(Dataset excerpt)
_ _ _

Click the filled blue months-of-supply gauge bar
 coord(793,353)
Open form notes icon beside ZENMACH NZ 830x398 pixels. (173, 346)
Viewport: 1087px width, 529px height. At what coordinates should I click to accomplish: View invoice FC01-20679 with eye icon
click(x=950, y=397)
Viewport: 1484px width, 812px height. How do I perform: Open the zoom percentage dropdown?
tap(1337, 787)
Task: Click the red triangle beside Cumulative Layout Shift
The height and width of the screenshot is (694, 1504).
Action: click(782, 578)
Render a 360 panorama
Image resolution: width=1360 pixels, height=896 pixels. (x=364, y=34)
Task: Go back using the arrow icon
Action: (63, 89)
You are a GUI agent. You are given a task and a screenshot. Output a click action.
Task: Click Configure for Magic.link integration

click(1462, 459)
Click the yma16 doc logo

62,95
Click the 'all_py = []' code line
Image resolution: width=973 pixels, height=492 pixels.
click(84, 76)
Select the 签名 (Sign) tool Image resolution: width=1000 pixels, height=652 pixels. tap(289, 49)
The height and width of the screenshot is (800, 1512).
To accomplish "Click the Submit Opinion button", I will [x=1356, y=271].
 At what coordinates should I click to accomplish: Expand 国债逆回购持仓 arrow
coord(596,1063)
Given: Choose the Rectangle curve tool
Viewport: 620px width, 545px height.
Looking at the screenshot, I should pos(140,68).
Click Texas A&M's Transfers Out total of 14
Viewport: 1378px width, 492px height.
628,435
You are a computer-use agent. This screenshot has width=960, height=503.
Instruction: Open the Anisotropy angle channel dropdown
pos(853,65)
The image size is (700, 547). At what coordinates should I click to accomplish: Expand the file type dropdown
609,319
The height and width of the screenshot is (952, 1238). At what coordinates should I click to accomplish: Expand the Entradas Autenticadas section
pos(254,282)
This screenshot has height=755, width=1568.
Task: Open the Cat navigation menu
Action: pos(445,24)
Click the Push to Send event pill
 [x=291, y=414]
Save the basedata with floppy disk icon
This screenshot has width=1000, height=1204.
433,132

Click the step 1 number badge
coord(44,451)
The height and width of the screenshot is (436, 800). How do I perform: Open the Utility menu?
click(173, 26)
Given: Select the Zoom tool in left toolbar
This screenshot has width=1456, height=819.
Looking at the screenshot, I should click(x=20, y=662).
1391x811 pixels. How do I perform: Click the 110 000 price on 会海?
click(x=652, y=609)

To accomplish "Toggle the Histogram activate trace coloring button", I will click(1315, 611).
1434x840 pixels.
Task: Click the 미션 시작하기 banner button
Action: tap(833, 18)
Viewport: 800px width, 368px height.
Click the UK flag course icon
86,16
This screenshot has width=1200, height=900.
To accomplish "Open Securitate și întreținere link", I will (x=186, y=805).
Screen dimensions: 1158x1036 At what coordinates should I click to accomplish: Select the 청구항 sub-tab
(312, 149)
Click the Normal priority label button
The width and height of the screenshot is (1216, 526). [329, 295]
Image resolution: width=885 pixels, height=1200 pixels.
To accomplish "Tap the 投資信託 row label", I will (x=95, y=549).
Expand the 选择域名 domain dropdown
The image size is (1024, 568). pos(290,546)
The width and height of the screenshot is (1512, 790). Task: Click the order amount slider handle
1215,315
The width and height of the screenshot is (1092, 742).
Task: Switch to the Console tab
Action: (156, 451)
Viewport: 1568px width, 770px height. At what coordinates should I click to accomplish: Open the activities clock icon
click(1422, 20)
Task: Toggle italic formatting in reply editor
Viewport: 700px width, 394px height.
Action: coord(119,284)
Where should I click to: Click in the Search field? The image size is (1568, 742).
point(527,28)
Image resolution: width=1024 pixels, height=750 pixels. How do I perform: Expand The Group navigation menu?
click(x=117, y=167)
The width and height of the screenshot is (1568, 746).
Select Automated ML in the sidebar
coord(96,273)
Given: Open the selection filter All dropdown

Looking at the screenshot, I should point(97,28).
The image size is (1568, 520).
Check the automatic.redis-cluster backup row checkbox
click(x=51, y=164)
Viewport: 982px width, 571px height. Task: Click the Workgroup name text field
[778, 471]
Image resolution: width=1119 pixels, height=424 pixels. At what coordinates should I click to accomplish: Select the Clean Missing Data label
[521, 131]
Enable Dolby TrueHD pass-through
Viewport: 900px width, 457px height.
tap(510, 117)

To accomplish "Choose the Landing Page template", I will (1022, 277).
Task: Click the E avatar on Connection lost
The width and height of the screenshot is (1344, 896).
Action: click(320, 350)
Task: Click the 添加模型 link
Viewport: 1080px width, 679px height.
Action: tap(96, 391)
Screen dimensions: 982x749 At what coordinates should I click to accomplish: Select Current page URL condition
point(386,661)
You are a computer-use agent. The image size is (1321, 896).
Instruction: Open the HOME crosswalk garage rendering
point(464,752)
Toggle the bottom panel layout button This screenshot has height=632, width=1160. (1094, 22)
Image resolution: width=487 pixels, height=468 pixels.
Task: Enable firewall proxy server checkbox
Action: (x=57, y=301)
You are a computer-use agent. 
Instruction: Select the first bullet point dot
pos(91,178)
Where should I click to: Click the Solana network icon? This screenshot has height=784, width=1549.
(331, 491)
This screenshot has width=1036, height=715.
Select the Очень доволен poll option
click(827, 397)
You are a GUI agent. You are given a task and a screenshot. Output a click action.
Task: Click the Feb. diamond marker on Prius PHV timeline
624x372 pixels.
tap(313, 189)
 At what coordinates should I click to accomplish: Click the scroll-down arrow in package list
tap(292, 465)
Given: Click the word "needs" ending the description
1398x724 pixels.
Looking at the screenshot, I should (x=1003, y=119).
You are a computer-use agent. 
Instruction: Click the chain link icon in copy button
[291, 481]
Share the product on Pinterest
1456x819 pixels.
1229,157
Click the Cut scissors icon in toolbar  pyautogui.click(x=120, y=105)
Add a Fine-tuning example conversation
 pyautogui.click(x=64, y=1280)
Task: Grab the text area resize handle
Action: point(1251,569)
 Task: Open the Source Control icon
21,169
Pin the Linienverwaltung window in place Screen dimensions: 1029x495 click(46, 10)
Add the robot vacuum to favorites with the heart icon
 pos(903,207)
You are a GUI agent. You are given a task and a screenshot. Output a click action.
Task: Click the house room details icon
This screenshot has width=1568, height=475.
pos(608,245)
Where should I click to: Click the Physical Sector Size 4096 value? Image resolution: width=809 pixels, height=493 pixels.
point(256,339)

_ _ _

**TO DO:** Can you print the lines of the listing exactly, starting at the line that contains "Pin the Linienverwaltung" and ending at the end of the listing?

**ANSWER IN FULL:**
Pin the Linienverwaltung window in place Screen dimensions: 1029x495 click(46, 10)
Add the robot vacuum to favorites with the heart icon
 pos(903,207)
You are a GUI agent. You are given a task and a screenshot. Output a click action.
Task: Click the house room details icon
This screenshot has width=1568, height=475.
pos(608,245)
Where should I click to: Click the Physical Sector Size 4096 value? Image resolution: width=809 pixels, height=493 pixels.
point(256,339)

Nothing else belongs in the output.